The analysis and purpose of a Rule 12(b)(6) motion to dismiss for failure to state a claim is to test the legal sufficiency of a complaint. Navarro v. Block, 250 F.3d 729, 732 (9th Cir. 2001). The issue is not whether a plaintiff will ultimately prevail but whether the claimant is entitled to offer evidence to support the claims. Gilligan v. Jamco Dev. Corp., 108 F.3d 246, 249 (9th Cir. 1997) (quotations omitted). To avoid a Rule 12(b)(6) dismissal, a complaint does not need detailed factual allegations; rather, it must plead "enough facts to state a claim to relief that is plausible on its face." Clemens v. Daimler Chrysler Corp., 534 F.3d 1017, 1022 (9th Cir. 2008) (quoting Bell Atlantic Corp. v. Twombly, 550 U.S. 544, 555, 127 S.Ct. 1955, 1964, 167 L.Ed.2d 929 (2007)); Ashcroft v. Iqbal, 556 U.S. 662, 678, 129 S.Ct. 1937, 1949, 173 L.Ed.2d 868 (2009) (stating that a "claim has facial plausibility when the plaintiff pleads factual content that allows the court to draw the reasonable inference that the defendant is liable for the misconduct alleged"). Even though a complaint does not need "detailed factual allegations" to pass muster under 12(b)(6) consideration, the factual allegations "must be enough to raise a right to relief above the speculative level . . . on the assumption that all the allegations in the complaint are true (even if doubtful in fact)." Twombly, 550 U.S. at 555, 127 S.Ct. at 1965. "A pleading that offers 'labels and conclusions' or 'a formulaic recitation of the elements of a cause of action will not do." Iqbal, 556 U.S. at 678, 129 S.Ct. at 1949. "Nor does a complaint suffice if it tenders 'naked assertion[s]' devoid of 'further factual enhancements.'" Id. (quoting Twombly, 550 U.S. at 557, 127 S.Ct. at 1966).
DISCUSSION
Because Plaintiff has filed a first amended complaint, the Court denies the motions to dismiss the original complaint as moot. As such, the Court denies as moot the Motion to Dismiss U.S. Fish & Wildlife Service and Sharon McKelvey in her Official Capacity (#7), Motion to Dismiss Sharon McKelvey in Her Individual Capacity (#8), and Motion for Extension of Time (#14).

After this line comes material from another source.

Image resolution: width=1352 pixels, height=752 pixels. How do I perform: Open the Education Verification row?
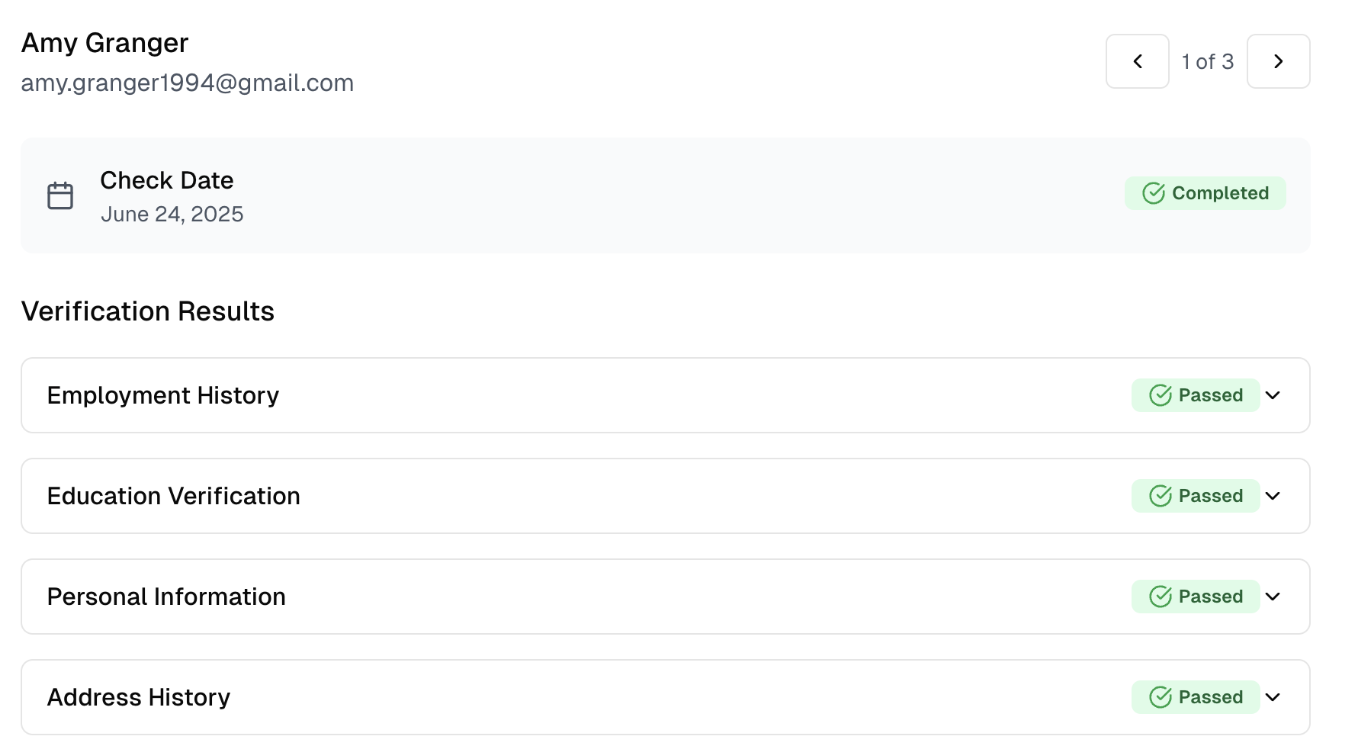click(x=665, y=496)
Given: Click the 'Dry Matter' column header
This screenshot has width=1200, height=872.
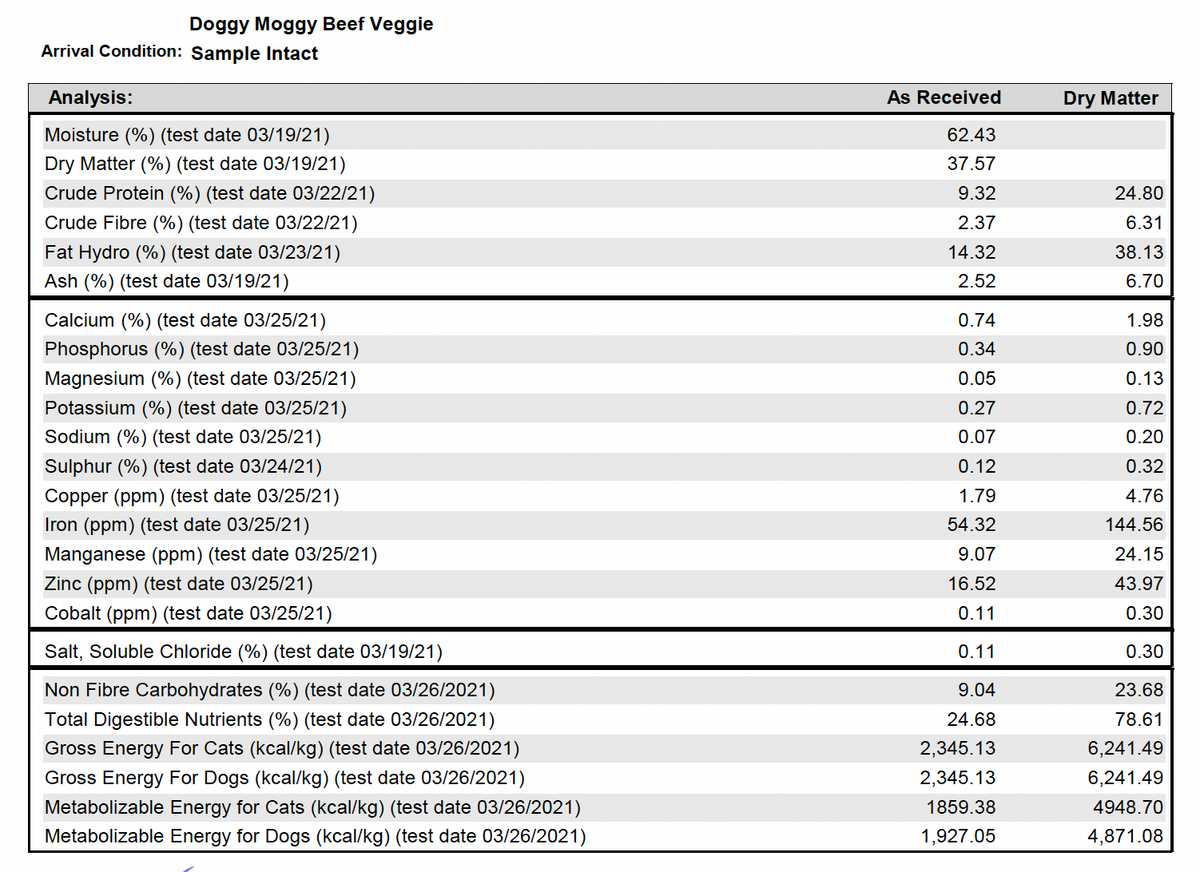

The Court grants Defendants' Motion for an Extension of Time (#22) to file replies on the motions to dismiss the first amended complaint.
I. Motion to Dismiss First Amended Complaint (#16)
The United States, U.S. Fish & Wildlife Service ("Fish & Wildlife"), and Sharon McKelvey in her official capacity move to dismiss all claims for relief in the amended complaint. (Mot. to Dismiss (#16) at 1). Defendants argue that this Court lacks jurisdiction over the takings claim because Plaintiff has not alleged that the takings claim is for $10,000 or less pursuant to the Little Tucker Act, 28 U.S.C. § 1346(a)(2). (Id. at 8). Defendants assert that the Court has no jurisdiction to enjoin a taking because the relief is to award just compensation. (Id. at 10). Defendants assert that Plaintiff cannot get around jurisdiction by attempting to characterize his takings claim as a claim under the Administrative Procedures Act. (Id. at 10-11). Defendants argue that the first and second claims for relief are takings claims with other labels. (Id. at 13). Defendants argue that the Mandamus Act, 28 U.S.C. § 1361, and the Declaratory Judgment Act, 28 U.S.C. §§ 2201-2202, do not waive sovereign immunity. (Id. at 14-15). Defendants assert that this Court lacks jurisdiction over the takings claim with respect to Fish & Wildlife and McKelvey because the Tucker Act and Little Tucker Act only confer jurisdiction over claims against the United States. (Id. at 15-16). Defendants assert that the Court lacks jurisdiction against Fish & Wildlife and McKelvey in the FTCA claim because the FTCA only allows claims against the United States. (Id. at 16). Defendants assert that Plaintiff cannot own title to the desert stream or the portion that allegedly flowed across its property because, in Nevada, water belongs to the public. (Id. at 18-19). Defendants assert that Plaintiff fails to state a cause of action with the takings claim because Plaintiff uses conclusory terms such as "vested" and "liberty interest" to assert water rights. (Id. at 19). Defendants argue that Plaintiff's negligence claim is conclusory. (Id. at 20). Defendants assert that Plaintiff only states a negligence/FTCA claim against the United States.(Id. at 2 n.2, 20).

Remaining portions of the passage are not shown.